**WHAT TO DO**.
Transcribe all of the listing below in full.

+-------+

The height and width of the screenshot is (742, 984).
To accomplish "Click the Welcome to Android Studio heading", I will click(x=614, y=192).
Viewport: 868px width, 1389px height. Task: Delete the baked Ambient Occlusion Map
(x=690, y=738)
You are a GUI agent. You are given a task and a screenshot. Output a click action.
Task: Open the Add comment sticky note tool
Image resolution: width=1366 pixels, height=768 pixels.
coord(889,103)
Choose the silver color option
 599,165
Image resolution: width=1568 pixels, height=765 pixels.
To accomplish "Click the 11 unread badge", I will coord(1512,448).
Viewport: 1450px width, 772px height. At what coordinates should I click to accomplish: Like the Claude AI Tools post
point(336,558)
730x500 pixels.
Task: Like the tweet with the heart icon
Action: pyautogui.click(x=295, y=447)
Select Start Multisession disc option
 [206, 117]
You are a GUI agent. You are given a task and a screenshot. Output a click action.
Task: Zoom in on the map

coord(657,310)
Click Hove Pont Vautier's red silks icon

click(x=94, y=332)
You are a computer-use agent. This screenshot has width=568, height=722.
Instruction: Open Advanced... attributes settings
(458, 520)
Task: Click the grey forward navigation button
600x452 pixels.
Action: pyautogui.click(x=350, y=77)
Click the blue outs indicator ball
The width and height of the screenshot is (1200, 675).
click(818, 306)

+-------+

**YOUR SOLUTION**.
The height and width of the screenshot is (742, 984).
To accomplish "Click the Welcome to Android Studio heading", I will click(x=614, y=192).
Viewport: 868px width, 1389px height. Task: Delete the baked Ambient Occlusion Map
(x=690, y=738)
You are a GUI agent. You are given a task and a screenshot. Output a click action.
Task: Open the Add comment sticky note tool
Image resolution: width=1366 pixels, height=768 pixels.
coord(889,103)
Choose the silver color option
 599,165
Image resolution: width=1568 pixels, height=765 pixels.
To accomplish "Click the 11 unread badge", I will coord(1512,448).
Viewport: 1450px width, 772px height. At what coordinates should I click to accomplish: Like the Claude AI Tools post
point(336,558)
730x500 pixels.
Task: Like the tweet with the heart icon
Action: pyautogui.click(x=295, y=447)
Select Start Multisession disc option
 [206, 117]
You are a GUI agent. You are given a task and a screenshot. Output a click action.
Task: Zoom in on the map

coord(657,310)
Click Hove Pont Vautier's red silks icon

click(x=94, y=332)
You are a computer-use agent. This screenshot has width=568, height=722.
Instruction: Open Advanced... attributes settings
(458, 520)
Task: Click the grey forward navigation button
600x452 pixels.
Action: pyautogui.click(x=350, y=77)
Click the blue outs indicator ball
The width and height of the screenshot is (1200, 675).
click(818, 306)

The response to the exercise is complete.